━━━━━ Record set

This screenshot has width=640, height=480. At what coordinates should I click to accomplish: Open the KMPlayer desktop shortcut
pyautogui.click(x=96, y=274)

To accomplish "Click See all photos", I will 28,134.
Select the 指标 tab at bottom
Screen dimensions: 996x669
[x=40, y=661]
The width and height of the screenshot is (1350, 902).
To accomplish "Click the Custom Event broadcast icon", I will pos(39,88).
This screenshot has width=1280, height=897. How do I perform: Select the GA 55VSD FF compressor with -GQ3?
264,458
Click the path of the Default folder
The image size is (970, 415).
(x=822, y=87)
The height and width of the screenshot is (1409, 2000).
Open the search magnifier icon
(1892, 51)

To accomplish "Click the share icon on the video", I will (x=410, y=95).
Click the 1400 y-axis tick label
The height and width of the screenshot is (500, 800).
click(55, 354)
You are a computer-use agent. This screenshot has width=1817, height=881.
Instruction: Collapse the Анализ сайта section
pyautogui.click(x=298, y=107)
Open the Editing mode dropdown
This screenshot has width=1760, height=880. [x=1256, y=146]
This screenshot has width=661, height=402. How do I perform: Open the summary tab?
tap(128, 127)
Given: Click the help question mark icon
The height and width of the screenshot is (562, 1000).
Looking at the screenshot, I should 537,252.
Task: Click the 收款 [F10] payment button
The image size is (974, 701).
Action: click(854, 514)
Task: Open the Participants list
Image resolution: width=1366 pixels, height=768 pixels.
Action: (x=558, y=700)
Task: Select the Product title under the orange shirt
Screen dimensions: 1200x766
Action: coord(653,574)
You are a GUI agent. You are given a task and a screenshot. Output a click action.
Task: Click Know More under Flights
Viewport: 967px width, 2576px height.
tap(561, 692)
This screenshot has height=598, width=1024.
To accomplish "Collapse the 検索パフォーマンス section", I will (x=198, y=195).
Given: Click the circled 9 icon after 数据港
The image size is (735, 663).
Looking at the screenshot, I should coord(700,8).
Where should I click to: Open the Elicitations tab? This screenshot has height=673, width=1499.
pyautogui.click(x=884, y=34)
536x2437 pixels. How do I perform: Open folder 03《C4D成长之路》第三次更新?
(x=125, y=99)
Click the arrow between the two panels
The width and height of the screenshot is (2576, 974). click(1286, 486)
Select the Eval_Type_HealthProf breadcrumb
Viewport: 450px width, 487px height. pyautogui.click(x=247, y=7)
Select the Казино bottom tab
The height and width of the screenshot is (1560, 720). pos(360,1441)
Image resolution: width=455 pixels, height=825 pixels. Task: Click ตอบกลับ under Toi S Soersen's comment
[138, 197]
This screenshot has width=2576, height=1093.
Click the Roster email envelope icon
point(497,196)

━━━━━━━━━━

## Work request:
For the listing above, say how many lines hold the word "agent". Nothing but the number is needed.

## Reply to the task:
2